INPUT DATA ▸
= = = = =

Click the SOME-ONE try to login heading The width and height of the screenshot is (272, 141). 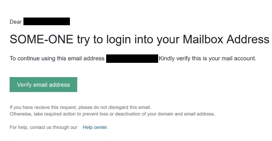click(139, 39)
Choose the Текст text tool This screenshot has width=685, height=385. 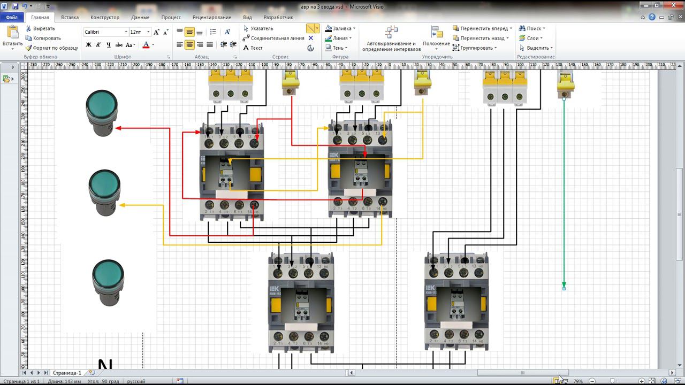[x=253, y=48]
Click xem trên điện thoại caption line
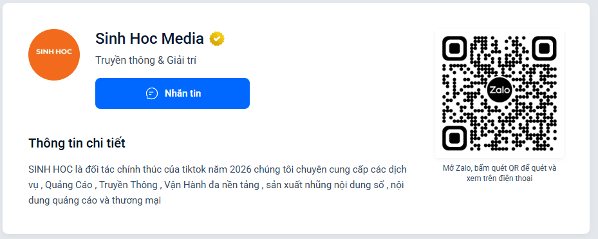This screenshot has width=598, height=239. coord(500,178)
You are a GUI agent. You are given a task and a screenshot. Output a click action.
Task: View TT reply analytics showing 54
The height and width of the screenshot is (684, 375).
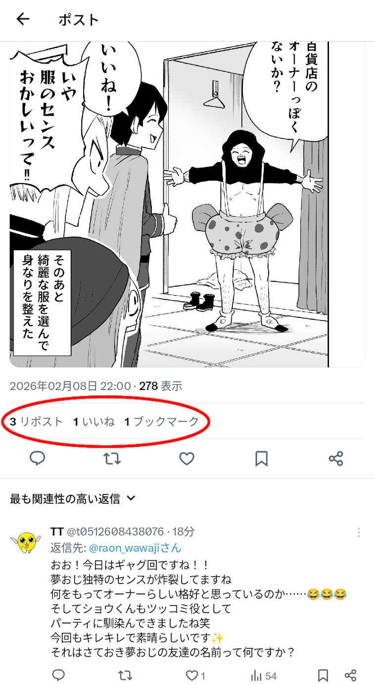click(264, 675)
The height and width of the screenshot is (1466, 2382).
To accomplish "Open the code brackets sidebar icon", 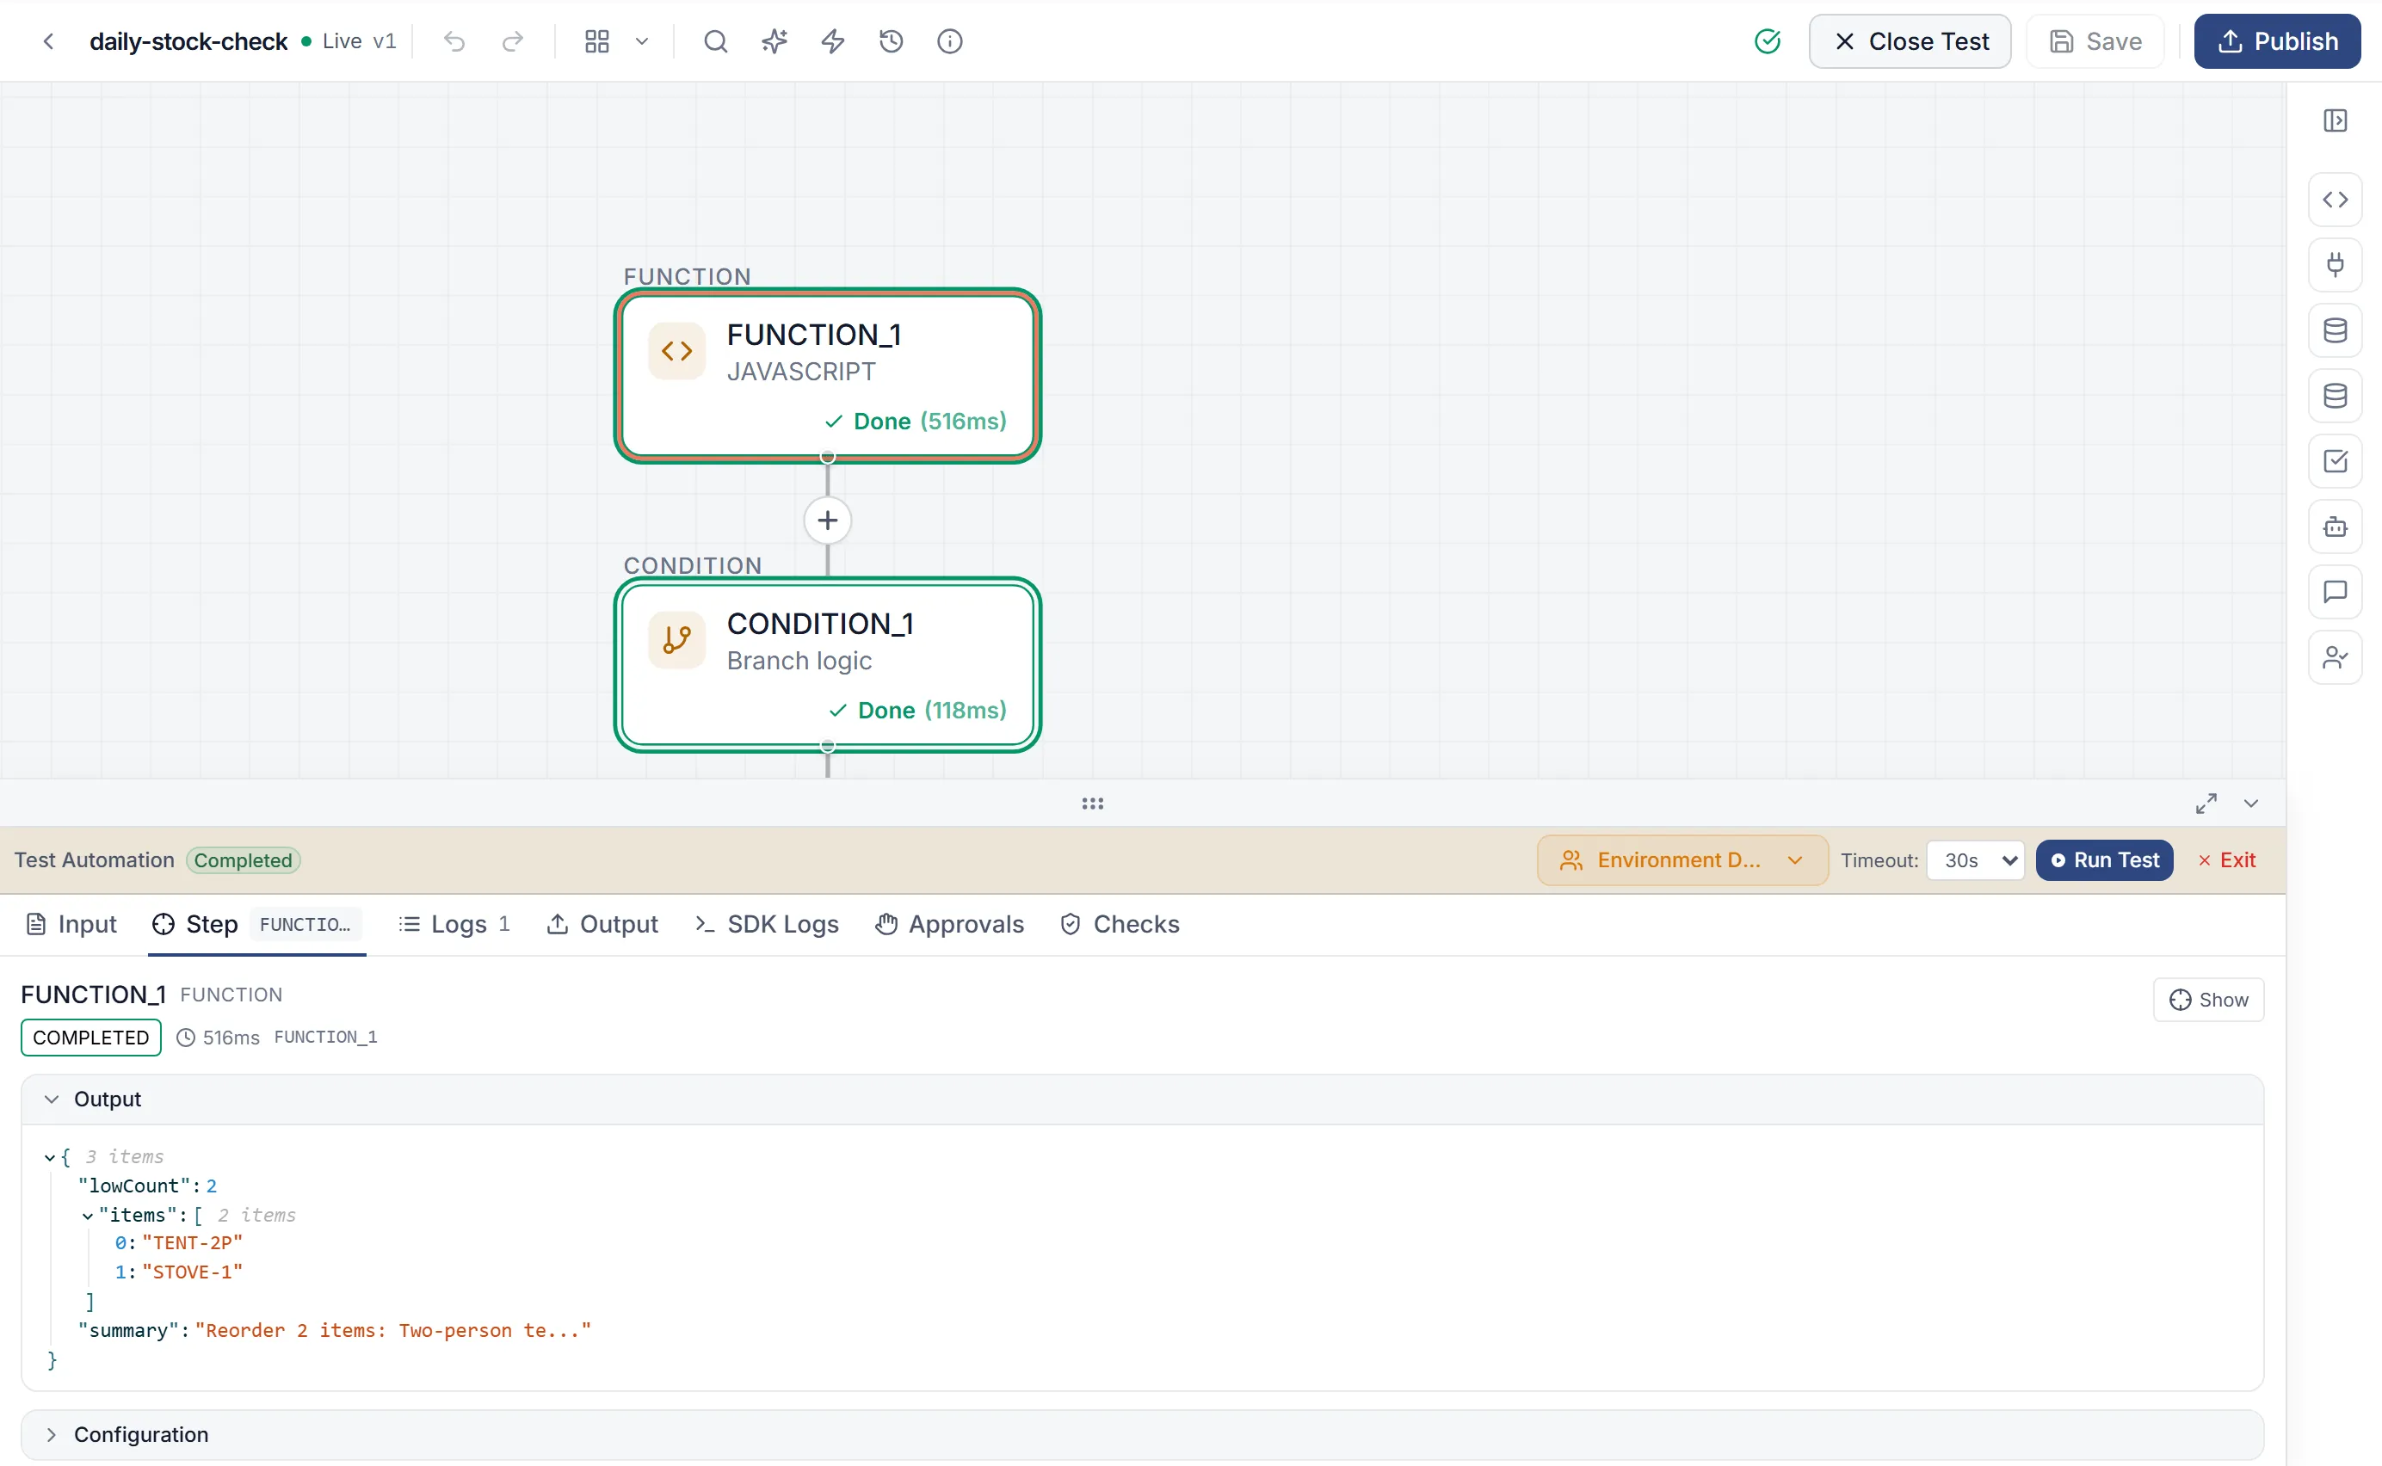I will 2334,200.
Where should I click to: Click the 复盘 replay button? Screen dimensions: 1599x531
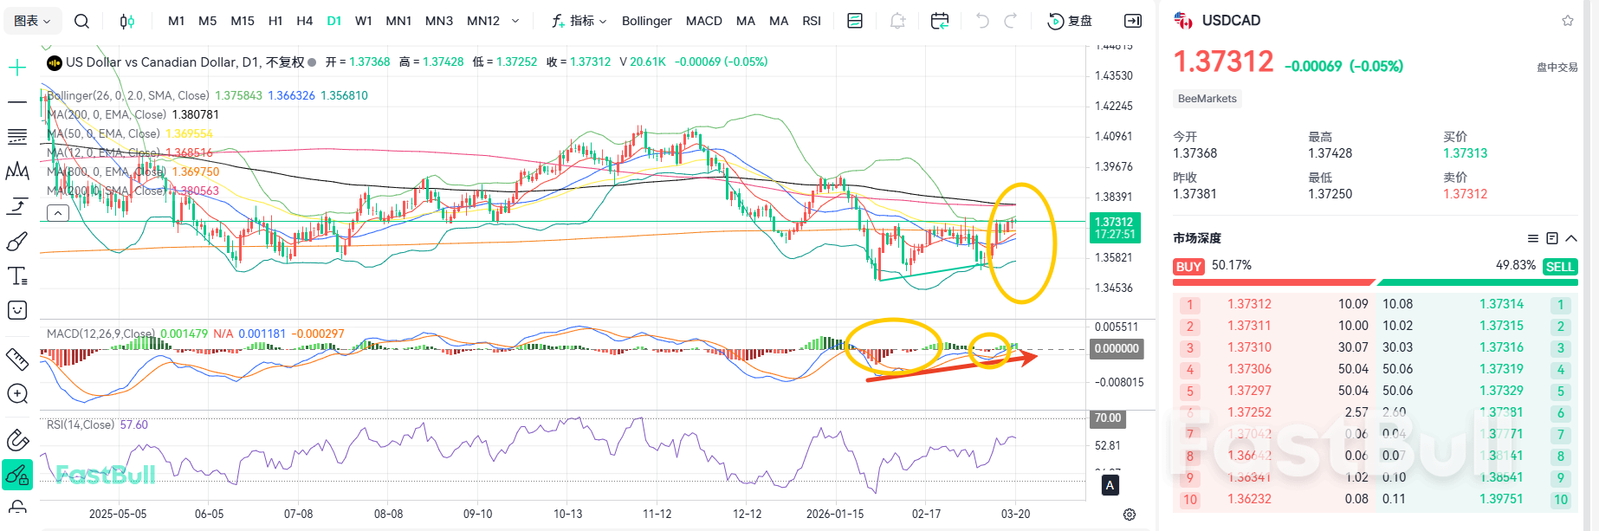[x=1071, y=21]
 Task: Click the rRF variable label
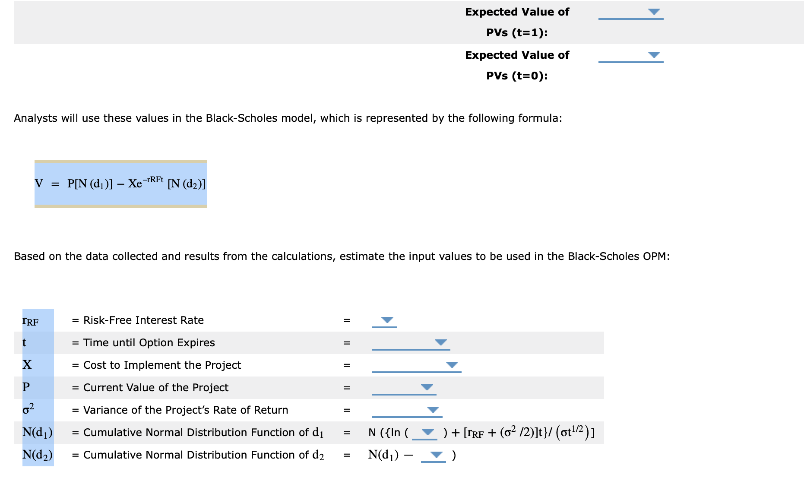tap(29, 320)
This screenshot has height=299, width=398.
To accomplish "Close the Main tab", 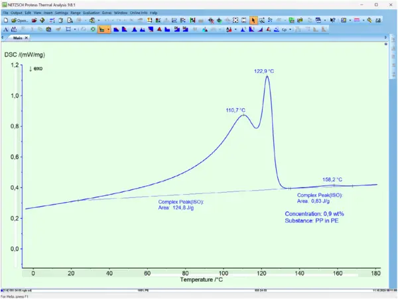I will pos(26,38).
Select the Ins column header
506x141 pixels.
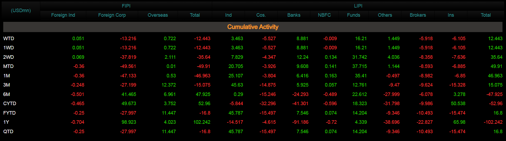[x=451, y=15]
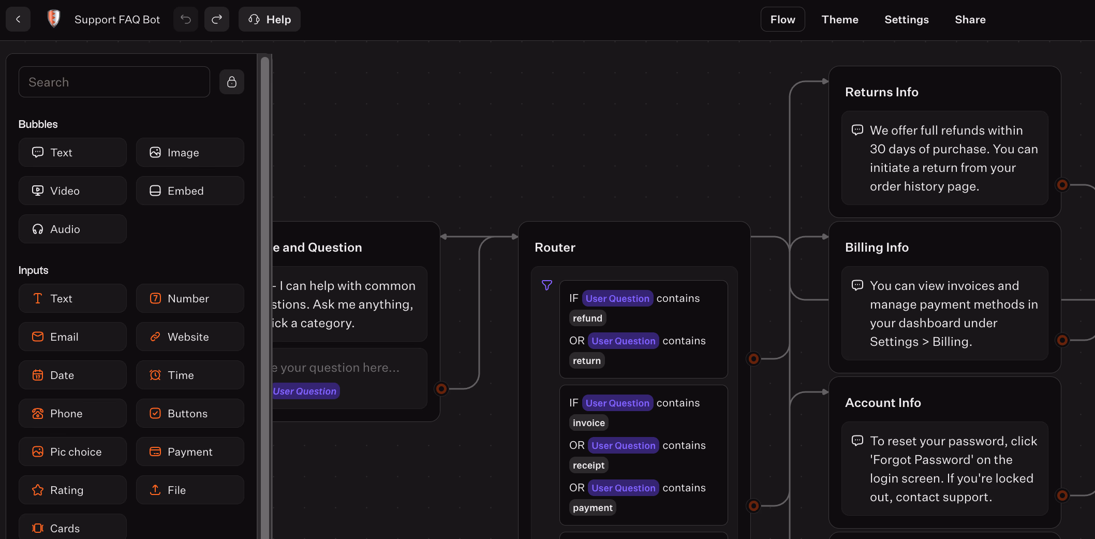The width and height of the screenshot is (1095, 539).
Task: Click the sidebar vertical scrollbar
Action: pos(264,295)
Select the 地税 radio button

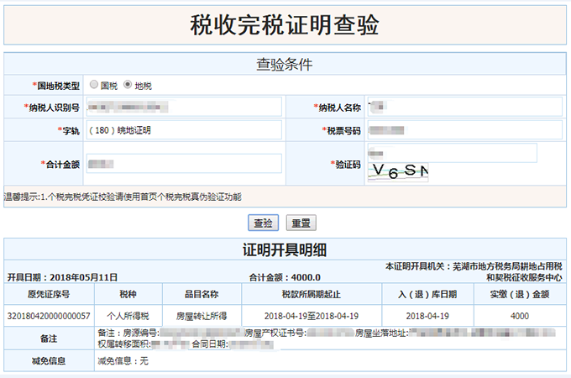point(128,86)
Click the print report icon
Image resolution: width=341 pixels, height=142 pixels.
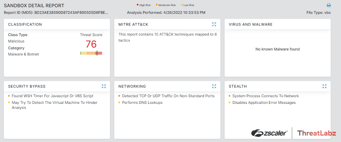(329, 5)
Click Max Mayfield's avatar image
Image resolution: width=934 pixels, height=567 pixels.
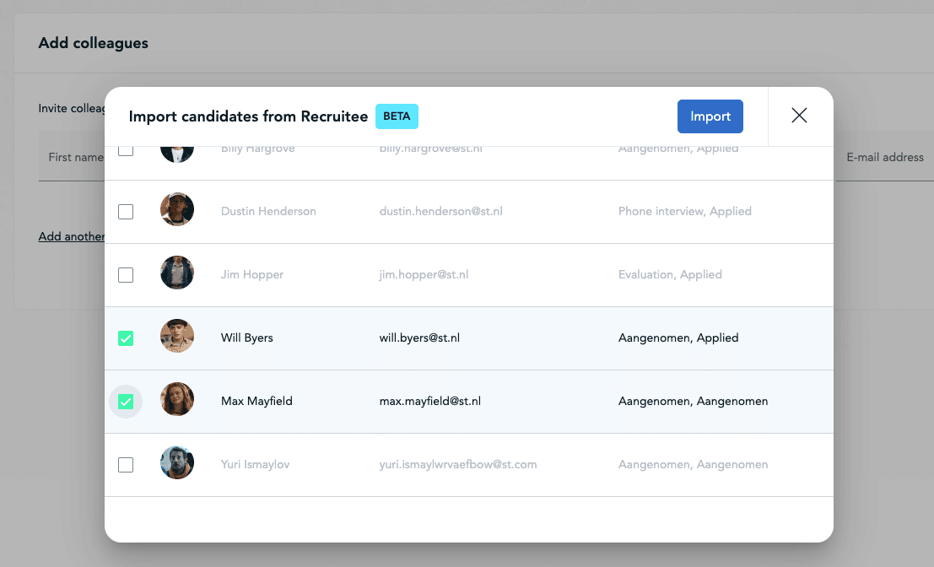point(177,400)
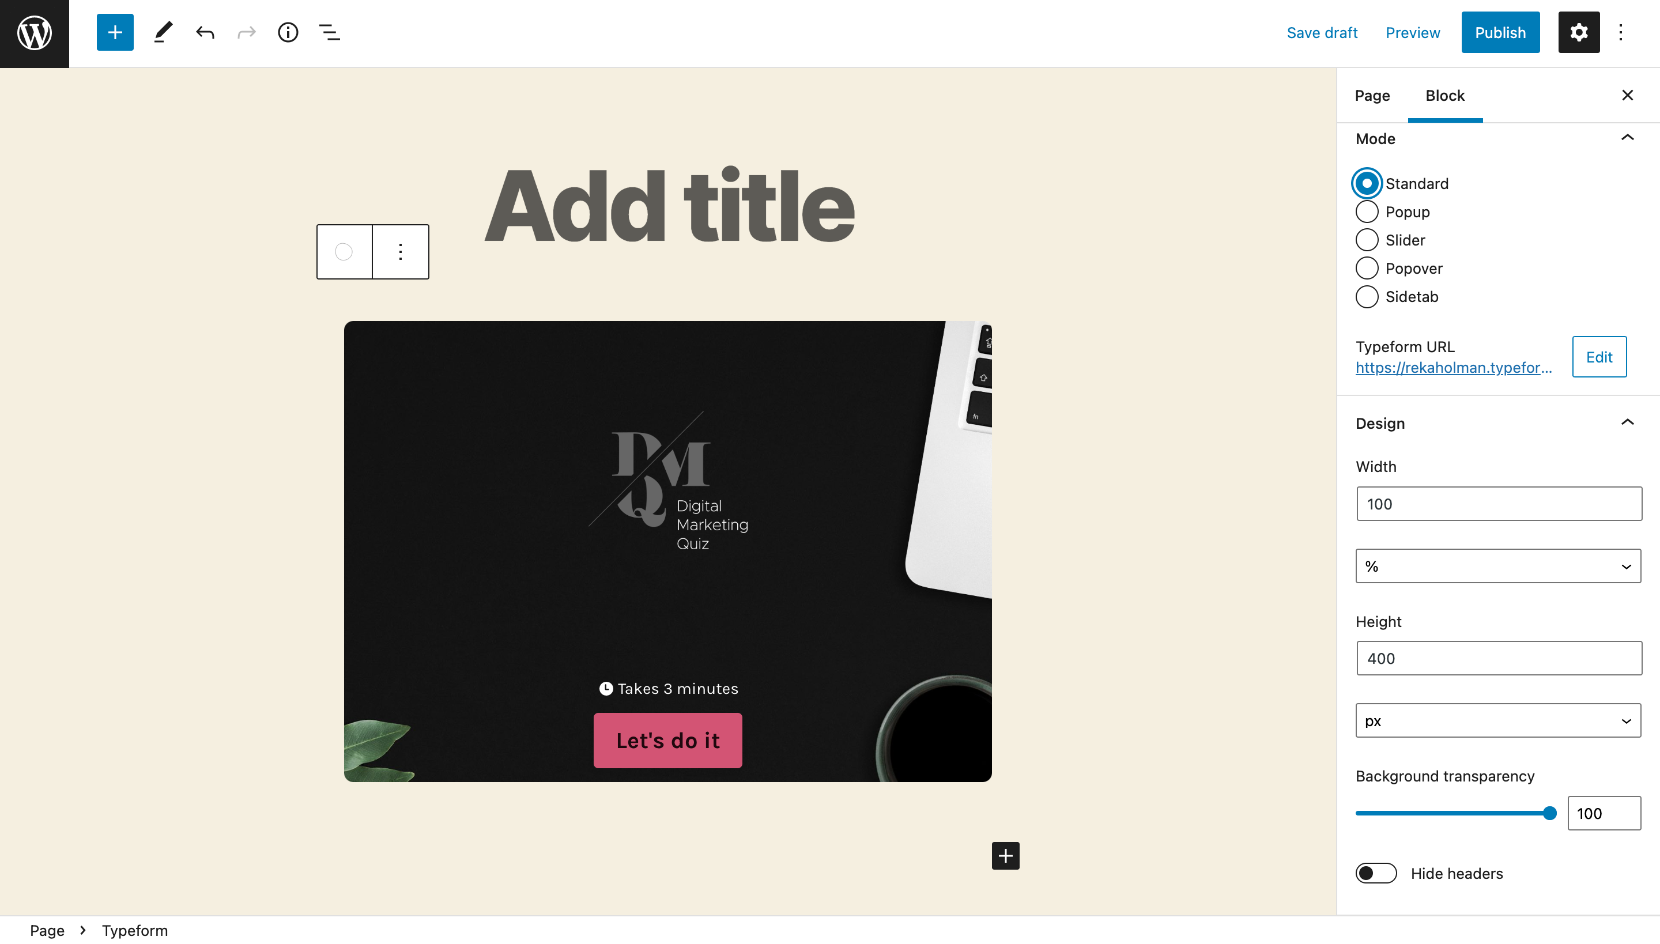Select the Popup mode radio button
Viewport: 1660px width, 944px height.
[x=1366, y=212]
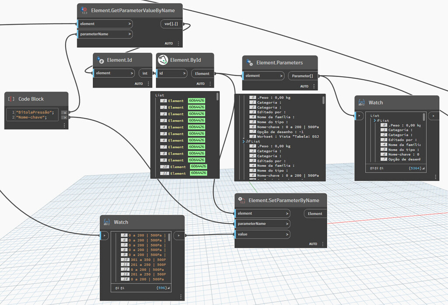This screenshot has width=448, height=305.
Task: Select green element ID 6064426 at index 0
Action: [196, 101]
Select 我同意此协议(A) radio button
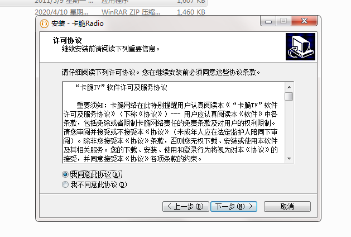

= = = = =

GOAL OF THE EXERCISE ▸
Nothing but the lines from the one containing "Image resolution: width=341" through the last line of the material may appear in the answer, transcribed exactly and with no pictures.

RESPONSE FOR THIS EXERCISE ▸
Image resolution: width=341 pixels, height=142 pixels.
(329, 5)
Click Max Mayfield's avatar image
Image resolution: width=934 pixels, height=567 pixels.
point(177,400)
Select the Popup mode radio button
Viewport: 1660px width, 944px height.
[x=1366, y=212]
This screenshot has width=448, height=305.
Task: Select green element ID 6064426 at index 0
Action: [196, 101]
Select 我同意此协议(A) radio button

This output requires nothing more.